- _Task item_
Report each line from the data below that holds the word "will".
[Record extracts Boundary: Start]
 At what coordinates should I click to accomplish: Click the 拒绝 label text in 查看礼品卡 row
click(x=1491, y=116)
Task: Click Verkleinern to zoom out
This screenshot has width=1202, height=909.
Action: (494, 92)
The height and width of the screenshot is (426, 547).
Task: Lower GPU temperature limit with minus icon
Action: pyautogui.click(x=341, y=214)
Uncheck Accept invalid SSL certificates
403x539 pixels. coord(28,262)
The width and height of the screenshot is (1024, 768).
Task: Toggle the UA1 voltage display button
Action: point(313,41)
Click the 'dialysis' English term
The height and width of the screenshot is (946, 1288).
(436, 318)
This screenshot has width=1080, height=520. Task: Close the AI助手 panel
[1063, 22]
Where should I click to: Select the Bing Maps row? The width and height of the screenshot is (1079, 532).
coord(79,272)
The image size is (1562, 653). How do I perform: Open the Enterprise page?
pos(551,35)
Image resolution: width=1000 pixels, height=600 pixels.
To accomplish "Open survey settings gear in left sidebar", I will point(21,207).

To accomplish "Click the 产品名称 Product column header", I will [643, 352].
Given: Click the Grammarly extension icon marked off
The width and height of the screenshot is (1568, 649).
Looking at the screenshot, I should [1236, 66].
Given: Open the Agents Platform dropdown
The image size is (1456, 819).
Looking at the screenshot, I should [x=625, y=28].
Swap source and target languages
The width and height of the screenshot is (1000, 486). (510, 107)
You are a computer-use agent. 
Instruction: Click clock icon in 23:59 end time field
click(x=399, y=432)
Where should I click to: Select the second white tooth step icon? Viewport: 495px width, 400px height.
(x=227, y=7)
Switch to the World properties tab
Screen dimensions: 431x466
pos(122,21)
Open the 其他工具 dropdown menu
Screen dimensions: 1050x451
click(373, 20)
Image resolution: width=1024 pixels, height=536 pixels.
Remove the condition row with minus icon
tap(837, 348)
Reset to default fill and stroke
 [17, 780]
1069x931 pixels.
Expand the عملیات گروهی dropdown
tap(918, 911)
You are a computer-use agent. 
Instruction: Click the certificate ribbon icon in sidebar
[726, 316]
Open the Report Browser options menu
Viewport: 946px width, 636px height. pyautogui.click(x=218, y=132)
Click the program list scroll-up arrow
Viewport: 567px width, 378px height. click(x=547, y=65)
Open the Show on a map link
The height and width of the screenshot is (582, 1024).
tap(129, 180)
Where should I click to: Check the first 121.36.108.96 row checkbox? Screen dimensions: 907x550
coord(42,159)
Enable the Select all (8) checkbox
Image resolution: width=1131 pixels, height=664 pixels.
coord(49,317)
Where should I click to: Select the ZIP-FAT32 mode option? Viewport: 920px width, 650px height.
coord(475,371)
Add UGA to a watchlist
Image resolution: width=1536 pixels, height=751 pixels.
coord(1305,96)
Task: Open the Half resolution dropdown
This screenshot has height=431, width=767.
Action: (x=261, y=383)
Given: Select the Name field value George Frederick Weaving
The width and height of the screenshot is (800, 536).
[Record extracts Boundary: End]
- _Task answer_
To accomplish "Open survey settings gear in left sidebar", I will point(21,207).
To accomplish "Click the 产品名称 Product column header", I will [643, 352].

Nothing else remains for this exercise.